Work required -> In your copy of the entries below, keep every word exactly and leave out all images.

------------------------------------------------------------

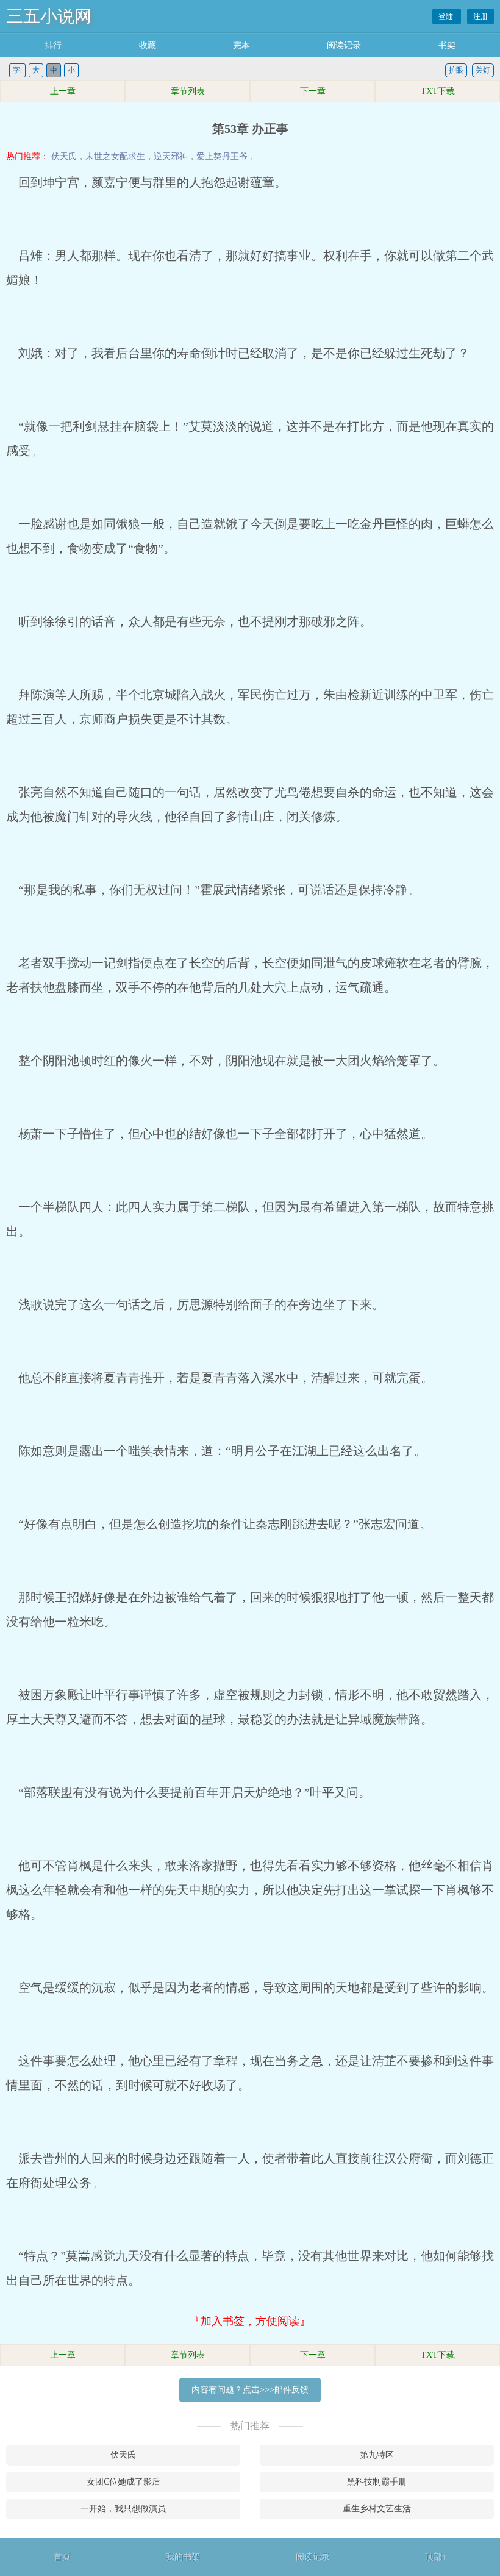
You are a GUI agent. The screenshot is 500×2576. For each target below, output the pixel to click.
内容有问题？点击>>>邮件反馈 (250, 2389)
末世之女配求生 (115, 156)
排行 (53, 45)
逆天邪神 (171, 156)
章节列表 (188, 91)
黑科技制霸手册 (377, 2481)
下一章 (313, 91)
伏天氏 (64, 156)
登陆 (446, 16)
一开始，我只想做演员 (123, 2508)
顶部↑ (435, 2556)
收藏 (147, 45)
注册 (480, 16)
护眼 (456, 70)
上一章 (63, 91)
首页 (62, 2556)
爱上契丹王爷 (222, 156)
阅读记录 (344, 45)
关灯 (483, 70)
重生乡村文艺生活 (377, 2508)
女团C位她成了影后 (123, 2481)
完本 (241, 45)
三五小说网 (48, 16)
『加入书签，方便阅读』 (250, 2321)
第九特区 (377, 2455)
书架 (446, 45)
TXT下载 (438, 91)
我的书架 (183, 2556)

------------------------------------------------------------

Solved exercise ->
You are a GUI agent. The screenshot is 500×2576. For each target below, output the pixel to click.
内容有问题？点击>>>邮件反馈 (250, 2389)
末世之女配求生 (115, 156)
排行 (53, 45)
逆天邪神 (171, 156)
章节列表 (188, 91)
黑科技制霸手册 (377, 2481)
下一章 (313, 91)
伏天氏 (64, 156)
登陆 (446, 16)
一开始，我只想做演员 (123, 2508)
顶部↑ (435, 2556)
收藏 (147, 45)
注册 (480, 16)
护眼 (456, 70)
上一章 (63, 91)
首页 (62, 2556)
爱上契丹王爷 (222, 156)
阅读记录 (344, 45)
关灯 (483, 70)
重生乡村文艺生活 (377, 2508)
女团C位她成了影后 (123, 2481)
完本 (241, 45)
三五小说网 (48, 16)
『加入书签，方便阅读』 (250, 2321)
第九特区 (377, 2455)
书架 (446, 45)
TXT下载 (438, 91)
我的书架 (183, 2556)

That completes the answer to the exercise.